UWCL Design Challenge participants discuss their ideas with Kela Caldwell during the 2024 Design Challenge. Twenty-one students and staff participated, along with the event organizers: PhD students Gareth Baldrica-Franklin, Kela Caldwell, Alicia Iverson, Cart Lab Creative Director Alicia Cowart, Associate Faculty Director Bill Limpisathian, and Faculty Director Rob Roth.

For this year’s challenge, we partnered with PhD student Kela Caldwell on her dissertation project to decipher and historicize the term “race riot,” and specifically to think through ways of visualizing these historical events in a counter-narrative by examining African American newspaper archives. Kela had mentioned that she was inspired by Guerrilla Cartography’s approach to atlas creation and was interested in seeing what kinds of narratives could be revealed through a collective research and map-making process.
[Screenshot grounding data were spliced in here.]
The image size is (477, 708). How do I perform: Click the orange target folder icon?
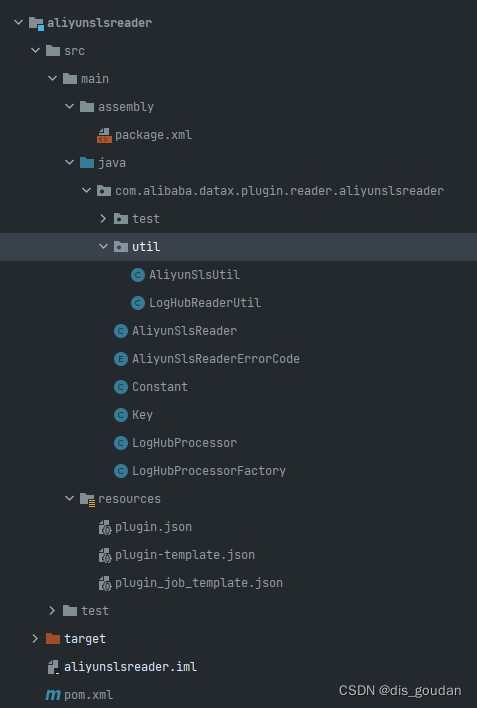[x=53, y=639]
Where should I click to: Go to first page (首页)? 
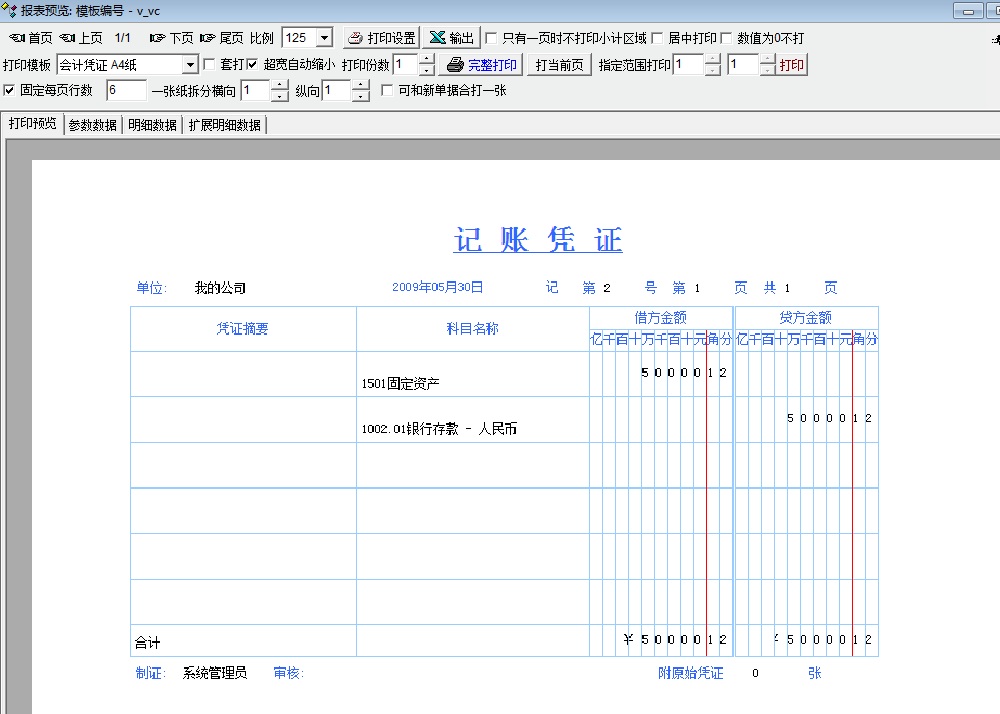(31, 38)
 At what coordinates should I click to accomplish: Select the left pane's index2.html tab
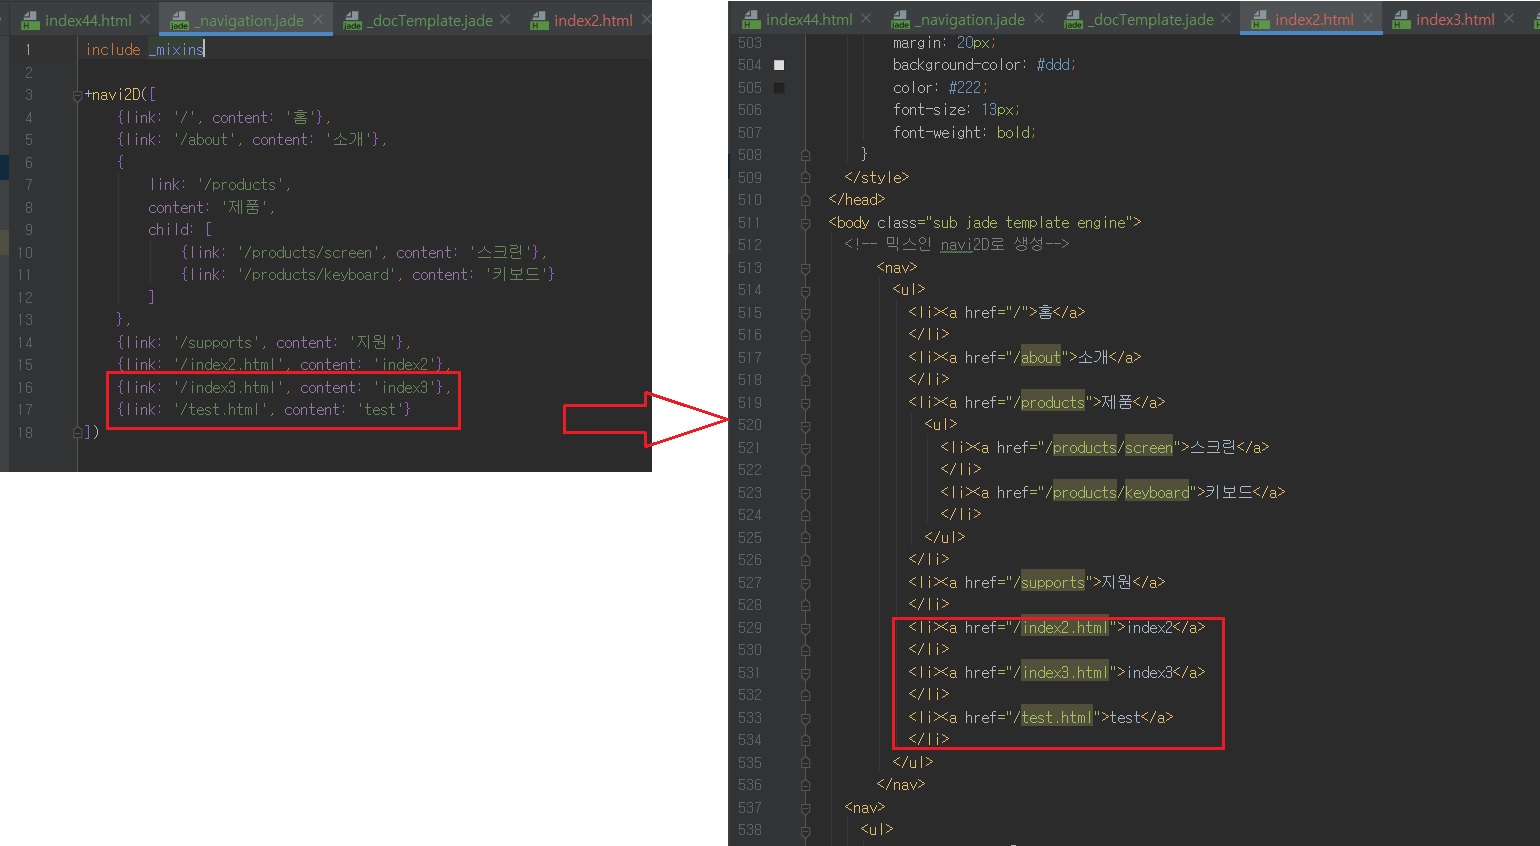point(593,20)
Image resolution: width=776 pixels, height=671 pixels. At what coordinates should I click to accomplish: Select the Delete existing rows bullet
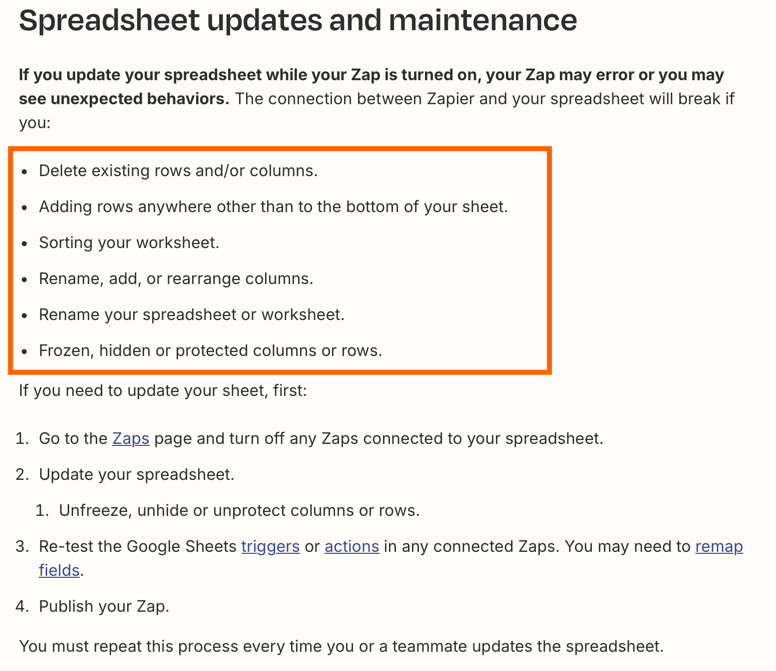coord(178,171)
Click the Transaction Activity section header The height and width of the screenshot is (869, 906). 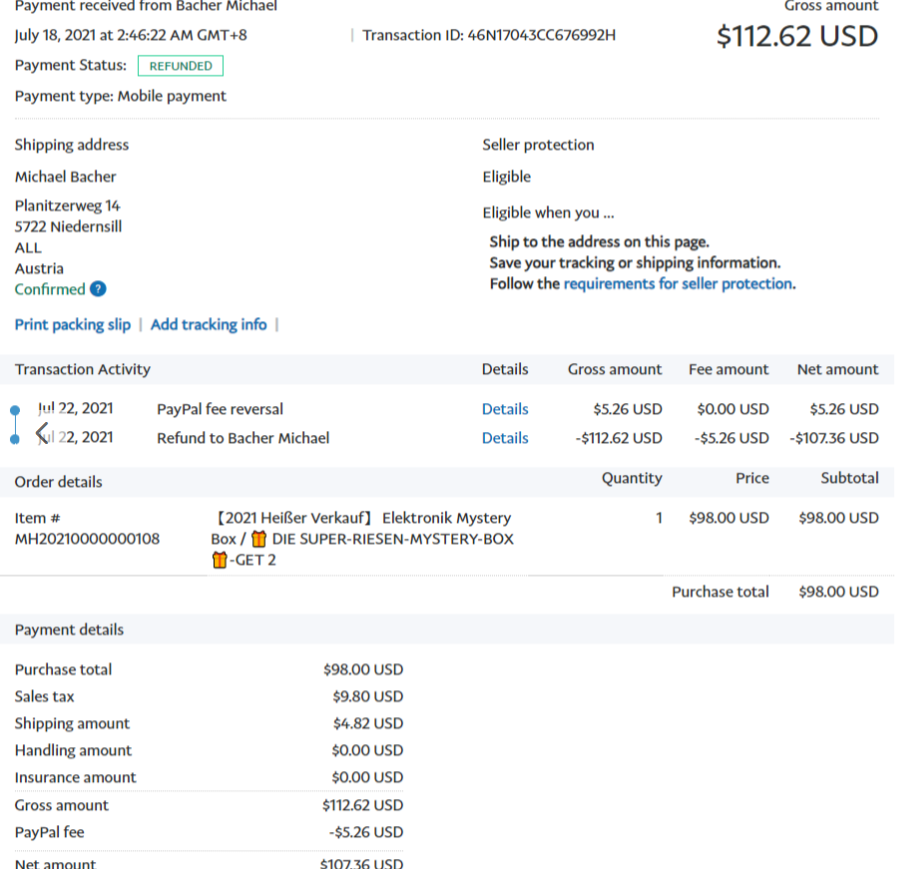tap(82, 369)
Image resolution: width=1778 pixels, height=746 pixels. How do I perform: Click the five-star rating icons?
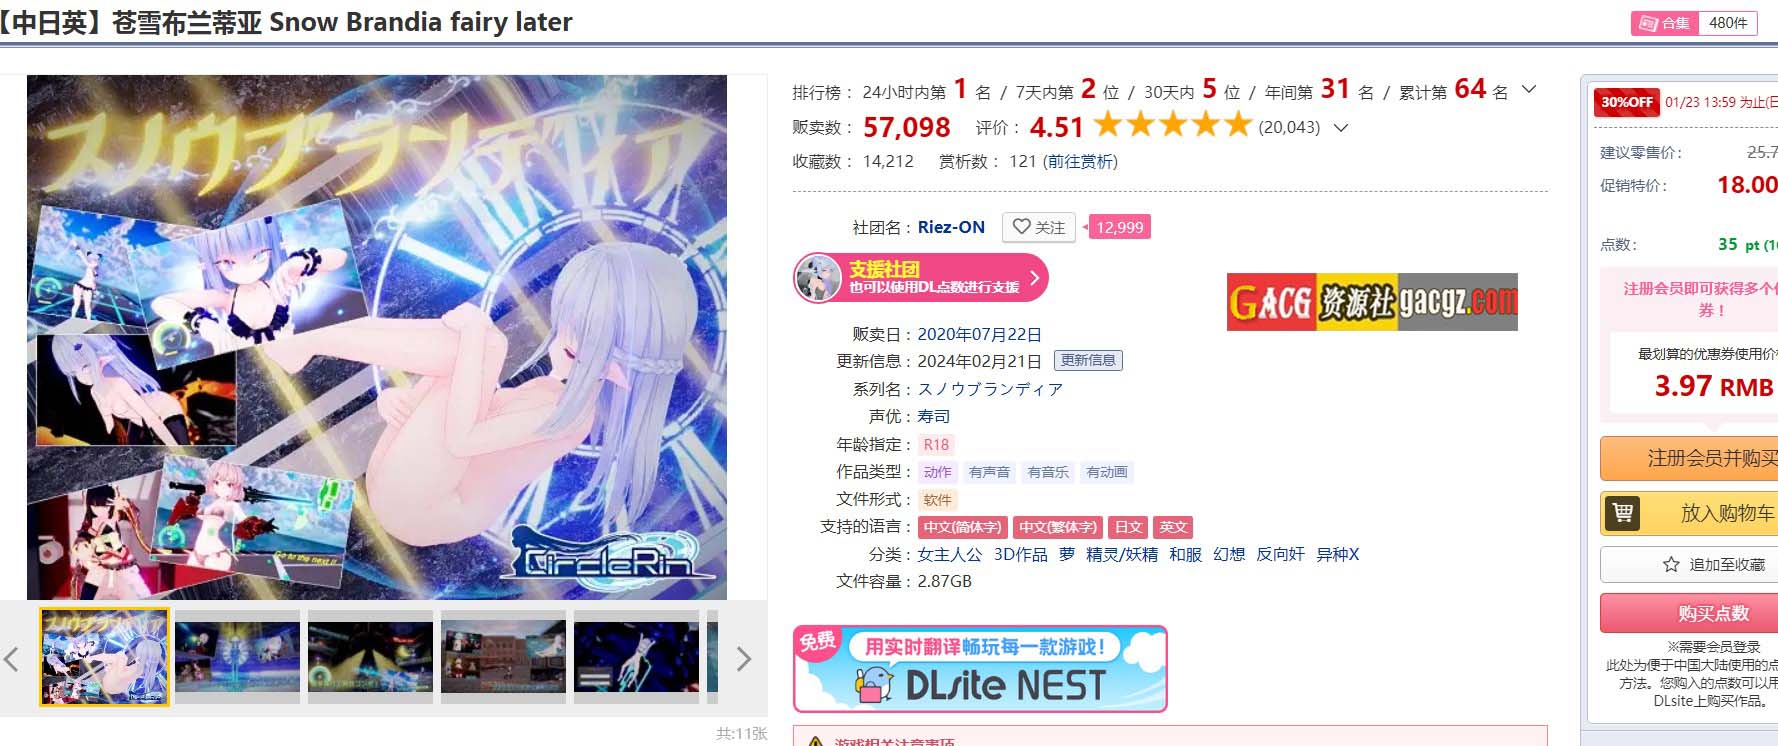coord(1172,126)
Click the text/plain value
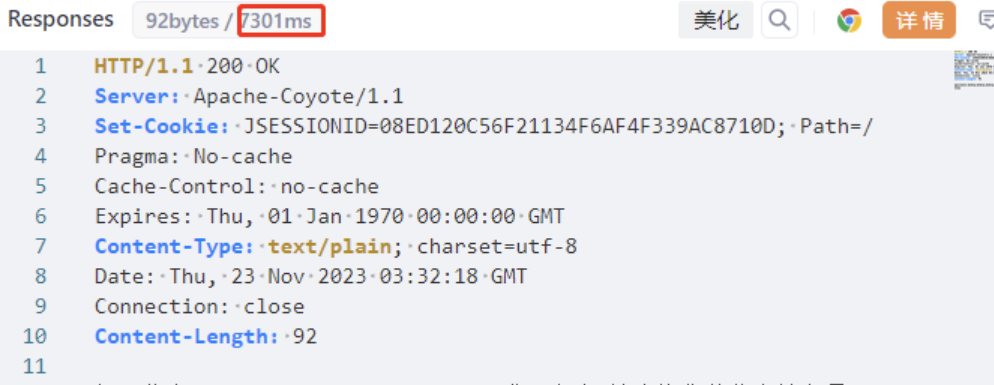The width and height of the screenshot is (994, 385). (330, 246)
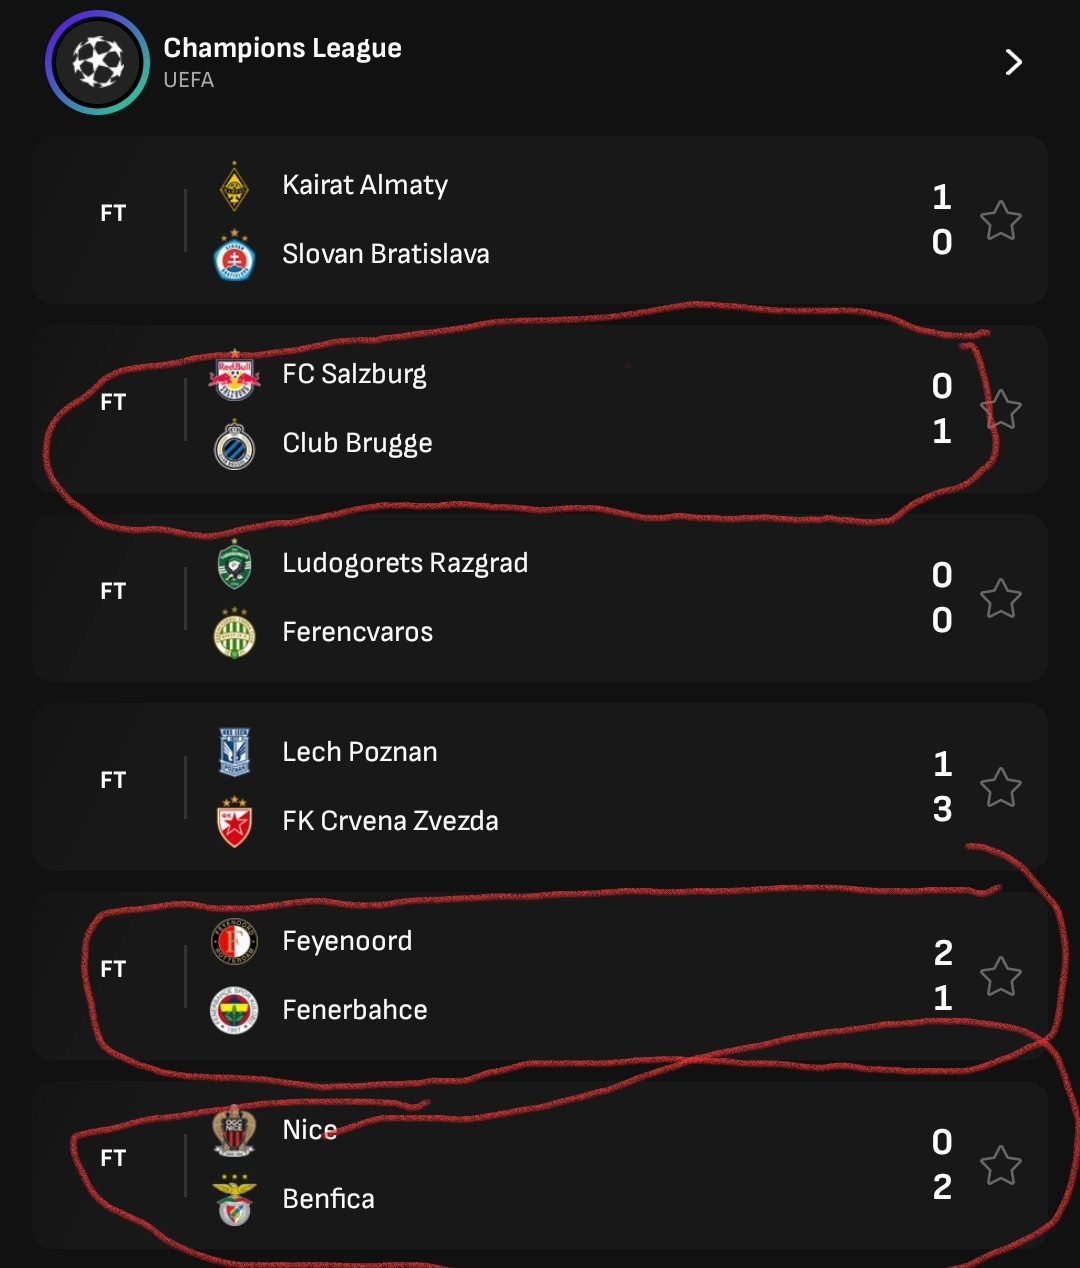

So, inspired by Guerrilla Cartography’s Atlas in a Day, the UW Cart Lab’s 2024 Design Challenge was a full day of archival discovery and creative production culminating in a collaborative atlas of maps on this theme.

At the start of the UWCL Design Challenge, participants chose the themes and locations they would map by placing a sticky note on this map projected on the wall, made by Gareth Baldrica-Franklin, of data compiled from African American newspapers.

While the event itself and resulting atlas were different from GC’s AIAD challenges in several ways, the UW Cart Lab’s 2024 Design Challenge demonstrates the relevance, utility, and adaptability of Guerrilla Cartography’s efforts to promote and expand the “art, methods, and thematic scope of cartography.”

Guerrilla Cartography’s next Atlas in a Day Challenge will be associated with the NACIS (North American Cartographic Information Society) annual conference in Tacoma, Washington in October 2024. As a Guerrilla Cartography-hosted challenge, we will reveal the single-word theme for the atlas approximately 24 hours before the end of the event and publish the atlas at the end of the day. While the details are still being sorted out as of this writing, we look forward to collaborating with both novice and seasoned guerrillas alike to create the newest Atlas in a Day!

Alicia Cowart is a long-time Guerrilla Cartography board member.